Update the rows from the one containing "Image resolution: width=976" through the end of the rows by replacing "coordinates" with "position" and leaving everything else unchanged. Omit the pictures from your answer.

-- BEGIN Task input --

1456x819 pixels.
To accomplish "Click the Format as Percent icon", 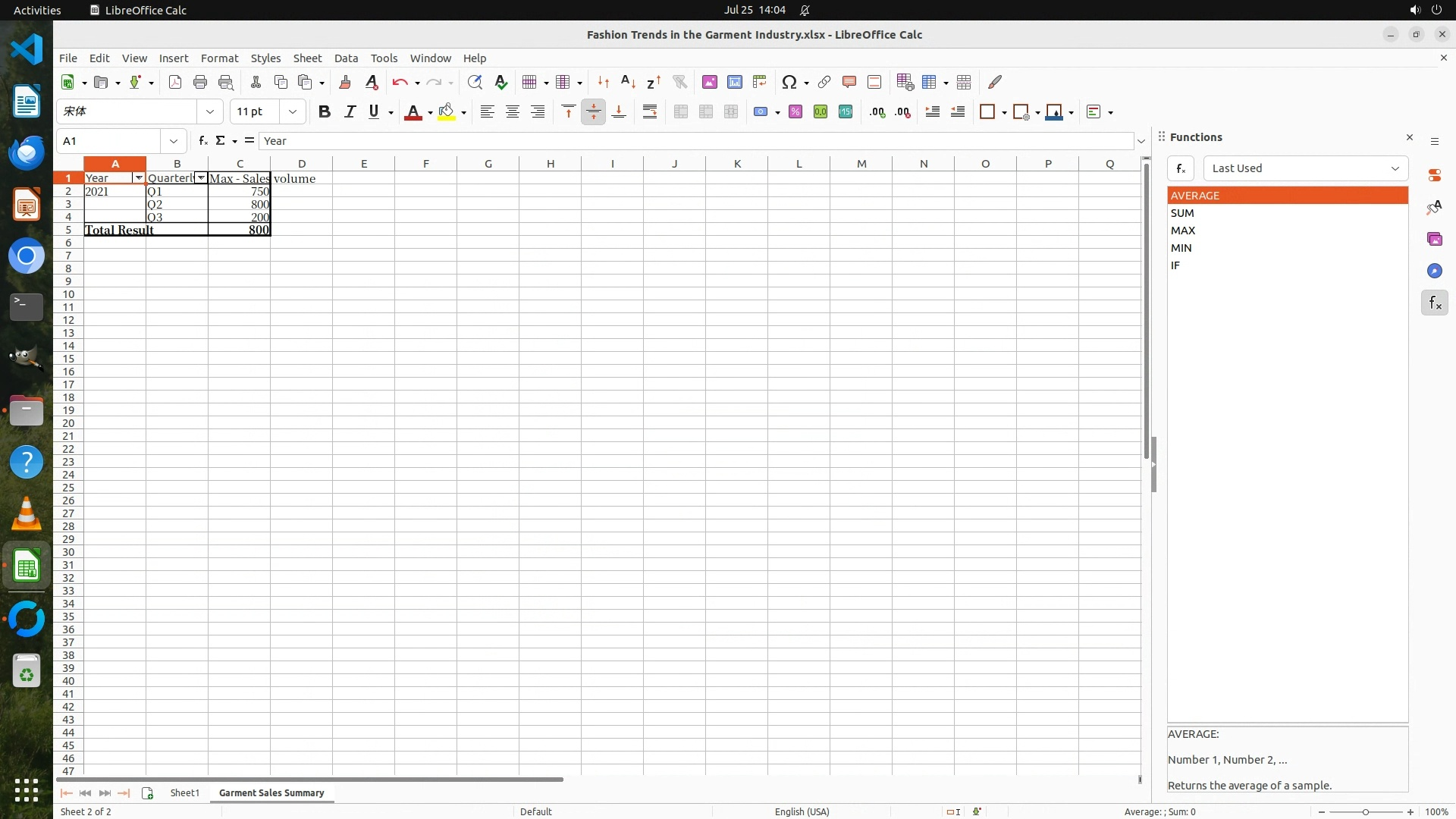I will 795,111.
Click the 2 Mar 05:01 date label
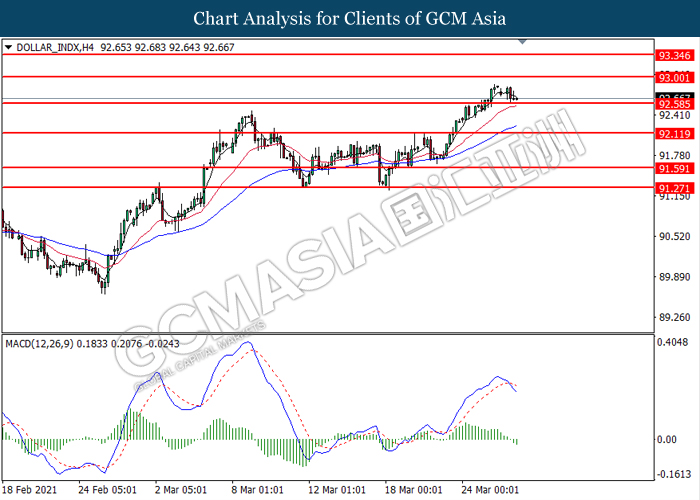This screenshot has width=700, height=500. 181,491
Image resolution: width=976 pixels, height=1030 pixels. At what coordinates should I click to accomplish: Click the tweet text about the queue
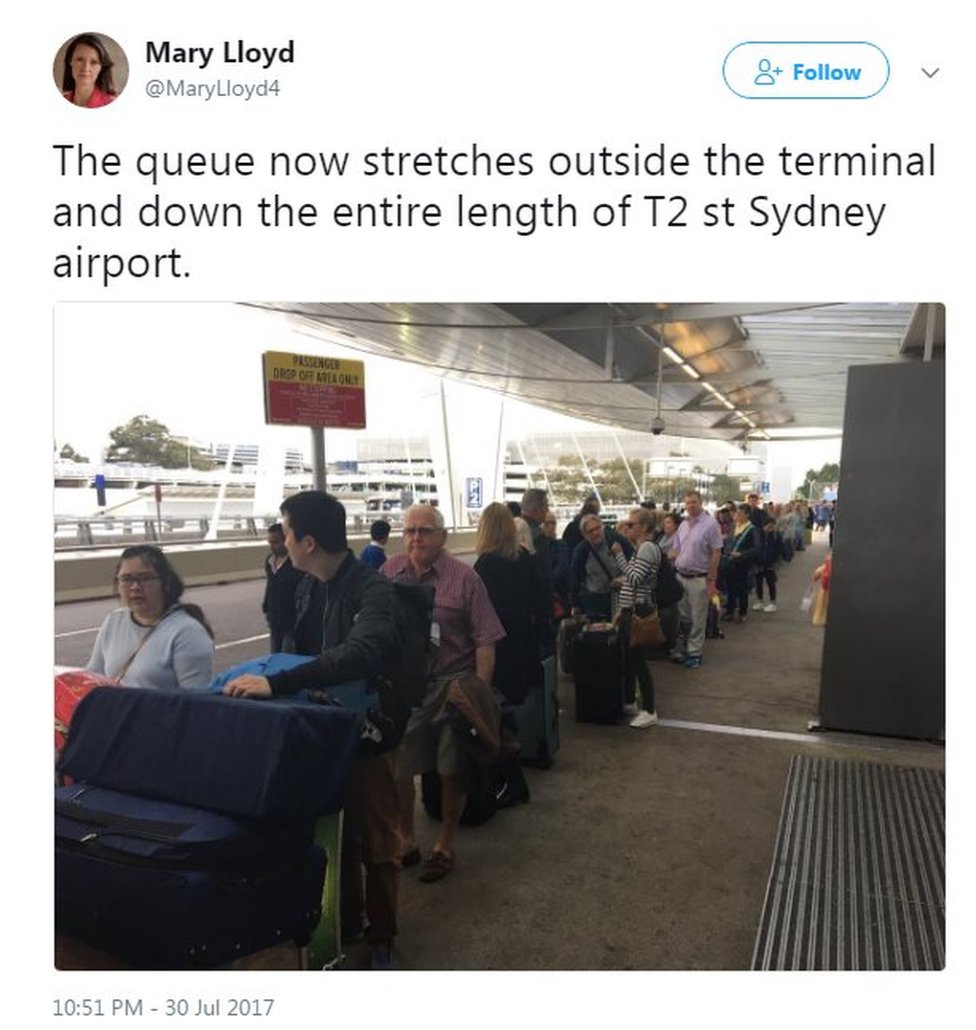pos(494,212)
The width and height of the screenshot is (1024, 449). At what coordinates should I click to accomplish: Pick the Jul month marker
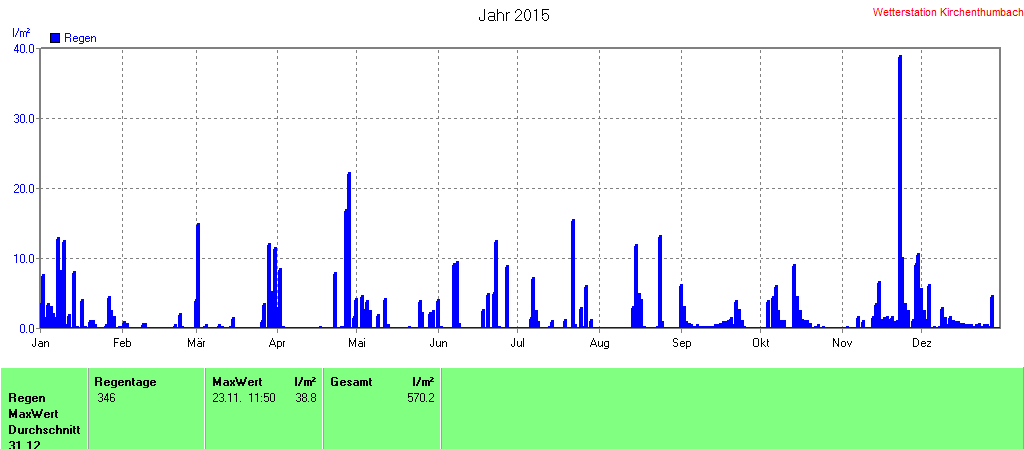(518, 343)
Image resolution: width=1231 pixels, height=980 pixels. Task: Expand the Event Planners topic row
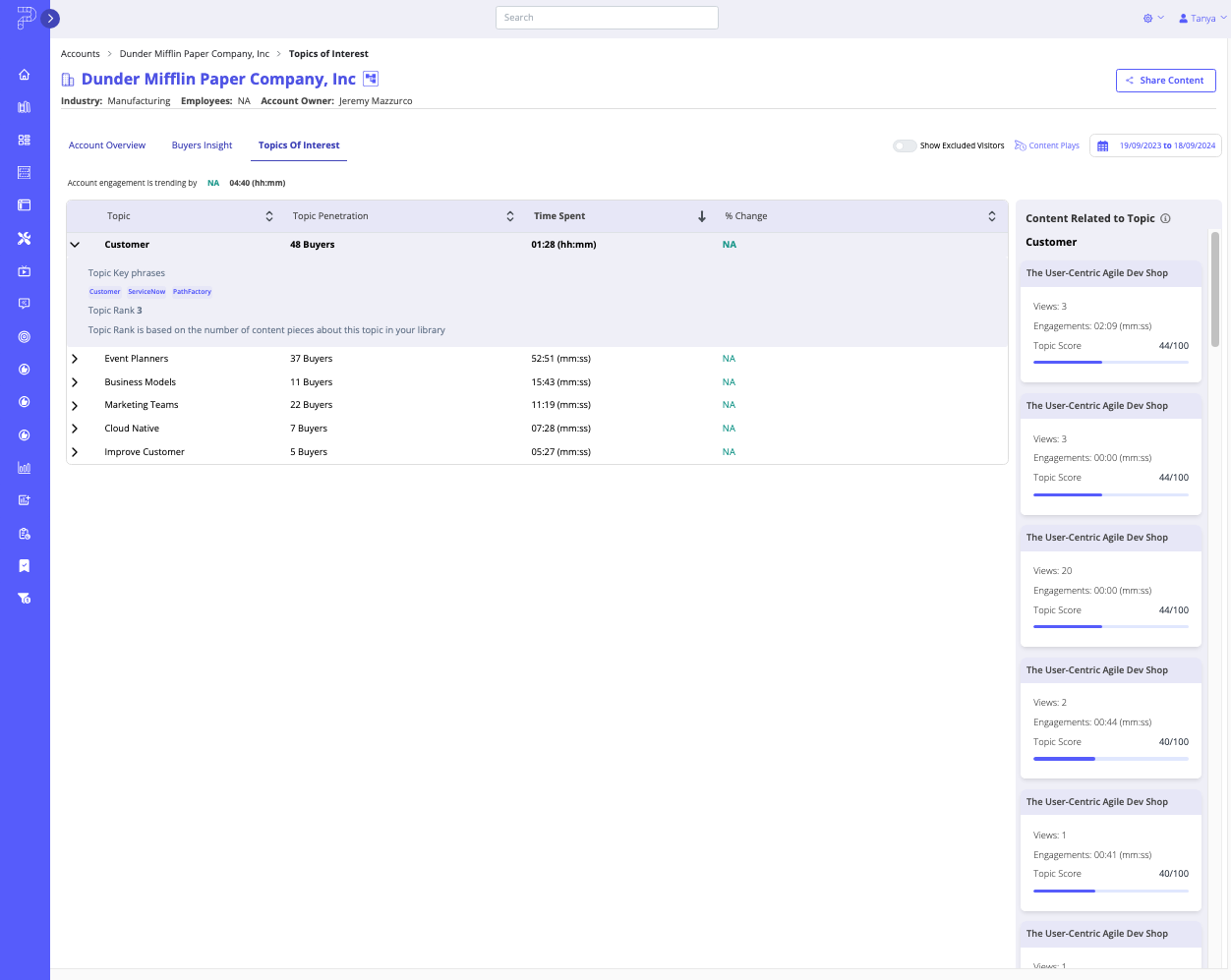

-- END Task input --

> **The result**
Image resolution: width=976 pixels, height=1030 pixels. At what position should I click to accomplish: Click the tweet text about the queue
pos(494,212)
The width and height of the screenshot is (1024, 449). At what position should I click to accomplish: Pick the Jul month marker
(518, 343)
Image resolution: width=1231 pixels, height=980 pixels. Task: Expand the Event Planners topic row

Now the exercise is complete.